Now that I am equipped with spotting scope I feel the need to justify the expenditure and go out and about looking for exciting birds. But, fortunately I also have a greater urge to not bother going anywhere in the car. This led me to Daventry Country Park on a dull Saturday afternoon.

Was it exciting, did I see new and exciting birds? Well, that depends on your definition of new and exciting. This year I have decided to do a bird list. It seems that this is something that “serious” birders regularly do and some even describe themselves in terms of the numbers of species that they have seen. I have decided that I would just keep a list of those species that I see on my travels on my local patch (I rarely stray far from this patch unless it is a rare visit to the in-laws in Derbyshire). I am hoping for about 80 species.

Well, I am now past 50 thanks to the treecreeper and lesser redpoll that I saw at the CP. My spotting scope allowed me to see all the different shades of brown on the treecreeper, but then so did standing about 6 feet away from it at the bottom of the tree it was in. The scope did allow me to recognise the redpolls though as they were hiding at the very top of a tall tree. I would like to mention at this point though that I know that binoculars are better in a wooded area, but I was looking at the gulls on the reservoir when I decided to look behind me.

I watched an old episode of Birding with Bill Oddie and he pointed out that looking at a bird through a scope just put them in an entirely new light. I couldn’t agree more – I love my scope and now could not imagine life without one.

So, in addition to seeing thirty different bird species in one trip, watching a pair of grebes performing their courtship dance, I also managed to get a few OK shots of some of tamer wildfowl by the visitor centre. Not bad for a dull afternoon in February.


Environmentally Friendly Transport

As the weather was warm this Sunday I decided to go for a walk to the Country Park. I am lucky living in Daventry in that the conversion of the old railway line (I believe that this was one of Dr Beeching’s victims) has resulted in a tree lined path from the north side of Daventry to the town centre that involves crossing only one small road in a housing estate. Not only can I get to the Country Park without going near any major roads, but I can also get to the industrial estate that I work on by bicycle or on foot by the same path.

I have to applaud the council for providing this amenity, and for its upkeep.

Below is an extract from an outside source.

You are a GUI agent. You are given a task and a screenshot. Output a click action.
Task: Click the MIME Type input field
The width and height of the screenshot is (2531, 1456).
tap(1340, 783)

It has also provided me with views of various fauna including muntjac, squirrels, blackcaps and fieldfares. However, whilst Daventry Council is better than many in providing separate footpaths and cycle paths (although until recently the use of some footpaths involved crossing the road a few times when the paths inexplicably ran out on one side of the road and started again on the opposite side), they have also fallen prey to the strange tendency that seems to have befallen many councils.

What am I talking about? The decision to put cycle paths along the side of the road, amongst all of the gutters. This type of cycle path causes all manner of problems.

Firstly, the lanes are narrow, and are not wide enough to cycle in. Secondly, the last place that cyclists want to be is in the same place as the gutter, these are noticeable enough when in a car, let alone on a bicycle. Thirdly, cars have a tendency to park in these lanes as there does not seem to be any hard and fast rules about where to park if there is a cycle lane.

cycle lane with gutters

End of the Cycle Lane However, there are two bigger problems than these, the paths often run out for no reason – then where am I supposed to cycle?

The final problem is one that I noted when waiting to walk across a road in a housing estate that has cycle lanes. I watched eight cars go past, but not one of those cars managed to travel 100 metres without crossing into the cycle lane. Tell me why should I get my bicycle out rather than getting in the car to go somewhere. Not only will I have to risk life and limb, but my bicycle will probably be stolen when I get to my destination.When will town planners realise that a coat is not sufficient protection for a bicycle compared to the metal shell of tonne of car? Cyclists should be given the same protection as pedestrians and given cycle lanes away from the danger and pollution of the road.